Andrew Forrest criticises use of carbon capture and storage saying it fails ’19 out of 20 times’
Fortescue Metals Group boss Andrew Forrest has criticised “failed” carbon capture and storage technology and said the general population is entitled to feel sceptical about its use.
As the Morrison government moves to award carbon credits to fossil fuel projects that promise to capture and store carbon dioxide, the mining billionaire has told a podcast such projects had failed “19 out of 20 times”.
Speaking to the Good Will Hunters podcast, Forrest pointed to his home state of Western Australia, where Chevron’s CCS facility at its Gorgon liquefied natural gas development failed to meet a requirement to capture and bury at least 80% of the project’s emissions during its first five years.
The federal government has looked to carbon capture and storage (CCS) technology as a means to promote both the expansion of the gas industry and hydrogen production from fossil fuels.
Last week, the energy and emissions reduction minister Angus Taylor announced the government had committed $250m to help design CCS hubs and support research and commercialisation of CCS technology, including identifying viable geological storage sites.
“You know, in my own home state of Western Australia, we have some of the biggest gas developments in the world who’ve been granted permission to develop on carbon sequestration,” Forrest told the podcast.
“And it failed. And that’s quite normal around the world.
“So to suddenly say, well, carbon sequestration, we’re going to wave a wand, it’s going to work reliably. Well, you know that, actually – if you’re a realist – is a bridge way too far.
“It’s good in a soundbite, but it doesn’t work in reality.”
Dermot O’Gorman of WWF Australia, who also appeared on the podcast, said CCS had been used as a delaying tactic for more than a decade, with billions going into a technology that, to date, had failed.

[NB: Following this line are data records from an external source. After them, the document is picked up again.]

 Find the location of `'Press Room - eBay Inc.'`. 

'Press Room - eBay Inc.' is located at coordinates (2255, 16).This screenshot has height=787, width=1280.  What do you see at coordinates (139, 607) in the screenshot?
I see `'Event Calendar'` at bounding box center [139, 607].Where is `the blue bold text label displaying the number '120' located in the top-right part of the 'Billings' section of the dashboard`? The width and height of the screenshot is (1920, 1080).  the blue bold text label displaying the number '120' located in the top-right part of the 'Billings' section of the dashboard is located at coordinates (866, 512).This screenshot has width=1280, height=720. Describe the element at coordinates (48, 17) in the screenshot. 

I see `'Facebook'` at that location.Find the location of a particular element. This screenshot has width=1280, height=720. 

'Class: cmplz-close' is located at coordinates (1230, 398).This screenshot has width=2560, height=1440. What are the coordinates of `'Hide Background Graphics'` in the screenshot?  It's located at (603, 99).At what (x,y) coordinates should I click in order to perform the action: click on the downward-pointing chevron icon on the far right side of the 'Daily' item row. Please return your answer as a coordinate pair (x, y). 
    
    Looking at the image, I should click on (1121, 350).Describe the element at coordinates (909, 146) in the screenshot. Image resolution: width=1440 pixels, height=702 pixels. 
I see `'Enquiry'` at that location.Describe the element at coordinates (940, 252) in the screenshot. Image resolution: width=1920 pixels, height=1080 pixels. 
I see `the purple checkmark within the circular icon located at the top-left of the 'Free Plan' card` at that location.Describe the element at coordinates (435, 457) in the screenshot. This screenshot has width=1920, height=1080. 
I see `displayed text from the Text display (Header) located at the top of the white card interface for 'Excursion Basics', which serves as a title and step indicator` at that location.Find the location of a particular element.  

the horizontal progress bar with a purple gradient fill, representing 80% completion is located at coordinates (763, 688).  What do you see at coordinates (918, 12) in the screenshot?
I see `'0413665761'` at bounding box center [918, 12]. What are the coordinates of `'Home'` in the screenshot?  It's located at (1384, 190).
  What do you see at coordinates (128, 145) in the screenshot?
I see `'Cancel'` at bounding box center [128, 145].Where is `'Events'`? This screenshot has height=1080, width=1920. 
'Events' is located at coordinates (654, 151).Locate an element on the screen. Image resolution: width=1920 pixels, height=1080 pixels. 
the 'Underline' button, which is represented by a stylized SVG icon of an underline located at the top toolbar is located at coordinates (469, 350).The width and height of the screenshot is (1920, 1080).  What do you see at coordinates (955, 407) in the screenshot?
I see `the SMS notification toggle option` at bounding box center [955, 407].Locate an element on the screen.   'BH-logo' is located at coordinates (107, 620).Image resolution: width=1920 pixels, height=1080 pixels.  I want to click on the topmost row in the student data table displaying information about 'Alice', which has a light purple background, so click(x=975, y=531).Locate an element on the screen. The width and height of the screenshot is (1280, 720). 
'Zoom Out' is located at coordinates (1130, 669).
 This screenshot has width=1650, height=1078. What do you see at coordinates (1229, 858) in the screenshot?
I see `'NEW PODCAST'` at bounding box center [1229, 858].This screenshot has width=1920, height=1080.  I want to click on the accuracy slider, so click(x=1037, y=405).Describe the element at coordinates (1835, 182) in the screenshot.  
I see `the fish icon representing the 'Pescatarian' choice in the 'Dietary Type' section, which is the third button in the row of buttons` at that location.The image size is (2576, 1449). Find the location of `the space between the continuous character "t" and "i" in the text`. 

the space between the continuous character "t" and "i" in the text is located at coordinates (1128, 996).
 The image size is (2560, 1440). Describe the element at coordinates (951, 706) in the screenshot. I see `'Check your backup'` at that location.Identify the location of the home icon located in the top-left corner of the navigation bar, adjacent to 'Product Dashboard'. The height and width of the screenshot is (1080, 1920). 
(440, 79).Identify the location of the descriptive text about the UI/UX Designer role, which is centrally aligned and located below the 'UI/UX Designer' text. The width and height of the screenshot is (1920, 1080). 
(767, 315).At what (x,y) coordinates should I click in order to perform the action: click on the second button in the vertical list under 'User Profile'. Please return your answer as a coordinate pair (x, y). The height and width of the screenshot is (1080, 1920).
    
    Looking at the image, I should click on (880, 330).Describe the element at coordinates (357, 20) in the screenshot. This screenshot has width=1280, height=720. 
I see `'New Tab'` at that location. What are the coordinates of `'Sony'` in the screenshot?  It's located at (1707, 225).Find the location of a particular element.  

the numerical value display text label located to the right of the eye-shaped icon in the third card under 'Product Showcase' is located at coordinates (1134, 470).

“Going into Climate Cop26, the world needs to be doubling down on renewable hydrogen, which will in the future only become cheaper, whereas fossil hydrogen will undoubtedly get more expensive,” he said.
Forrest and the former prime minister Malcolm Turnbull launched a new organisation last month – the Green Hydrogen Organisation – which will advocate for Australia’s hydrogen industry to focus solely on green hydrogen produced from renewable sources.
Forrest is exploring green hydrogen through Fortescue Metals’ green arm Fortescue Future Industries, which is chaired by Turnbull.
Both men will fly to Glasgow for the global Cop26 climate talks in November, where countries will be expected to increase their ambition to make deep emissions cuts by 2030.
Forrest told the podcast it was a “cop out” for heavy emitting companies to put in place net zero targets for 2040 or 2050 in the absence of short-term pledges to greatly reduce carbon emissions.
He said such targets might be suitable for governments but for heavily polluting industries long-term pledges were “really pretty meaningless”.
“All of us need to pick up the challenge right now,” he said.
He also told the podcast that the use of carbon offsets to hit emissions targets was not going to be enough to meet the global climate challenge to keep the average temperature increase below 2C.
Forrest said Fortescue would rely on carbon offsetting in the short term to meet its own targets “because we simply haven’t put the multi-billion dollar investment into place yet”.
Once that occurred he said the company would not use them at all.
“We’re not an advocate of offsets,” he said.
“If you’ve got absolutely nothing else, then certainly look at them, but make sure they’re very sincere because they can be unreliable, and there are scams in the offset industry.”
The energy and emissions reduction minister, Angus Taylor, declined to respond to Forrest’s comments.
In statements about CCS last week, Taylor said it was an important component of the government’s technology-led approach to reducing emissions.
“Analysis by the International Energy Agency shows that half the global reductions required to achieve net-zero will come from technologies that are not yet ready for commercial deployment,” he said.
“That’s why we’re partnering with industry to accelerate new projects and unlock the emissions and economic benefits of carbon capture technology.
“The IEA and IPCC (Intergovernmental Panel on Climate Change) both regard carbon capture technologies as essential to achieve the goals of the Paris Agreement.”